◆ Work to complete:
Could you find each line of the data below that contains the word "title" and copy those lines?

◆ Exercise materials:

>>>

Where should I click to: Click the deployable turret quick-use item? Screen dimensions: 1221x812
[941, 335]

<<<
>>>

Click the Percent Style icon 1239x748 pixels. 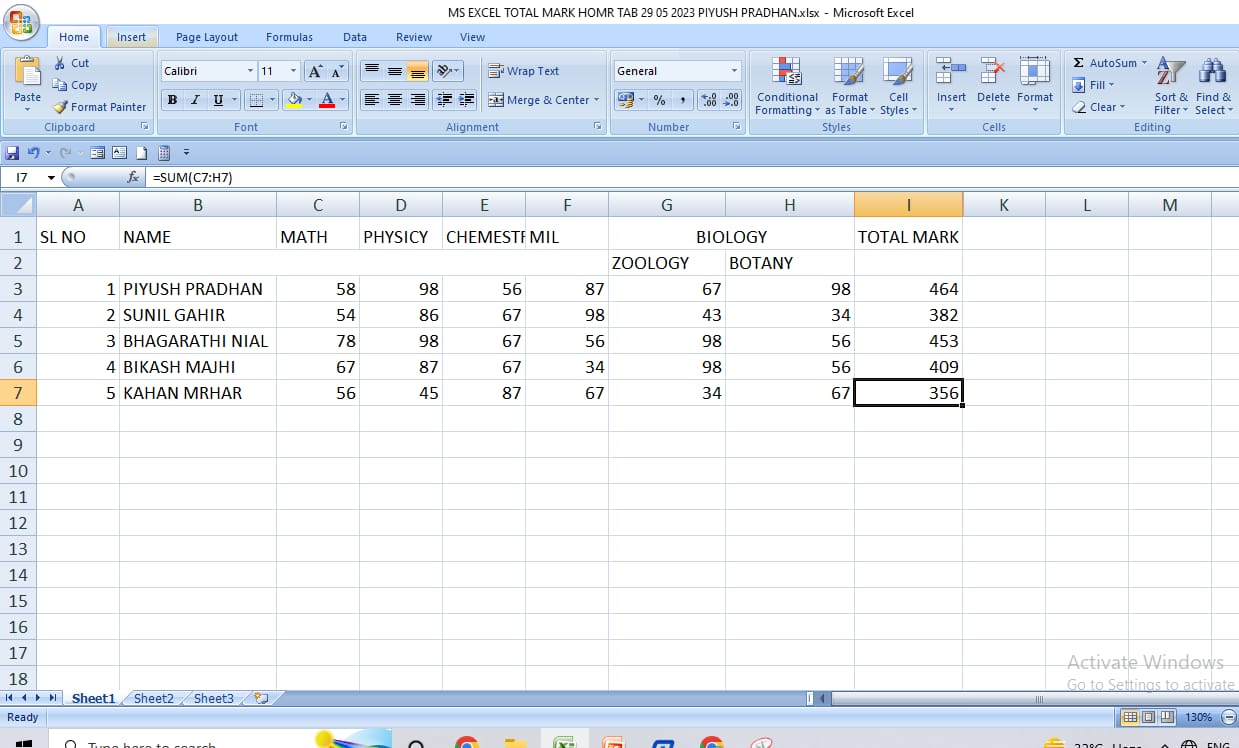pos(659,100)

<<<
>>>

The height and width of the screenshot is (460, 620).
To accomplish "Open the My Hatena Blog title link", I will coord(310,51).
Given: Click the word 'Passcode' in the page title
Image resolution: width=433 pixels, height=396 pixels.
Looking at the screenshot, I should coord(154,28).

<<<

◆ Reply:
To accomplish "Open the My Hatena Blog title link", I will coord(310,51).
Given: Click the word 'Passcode' in the page title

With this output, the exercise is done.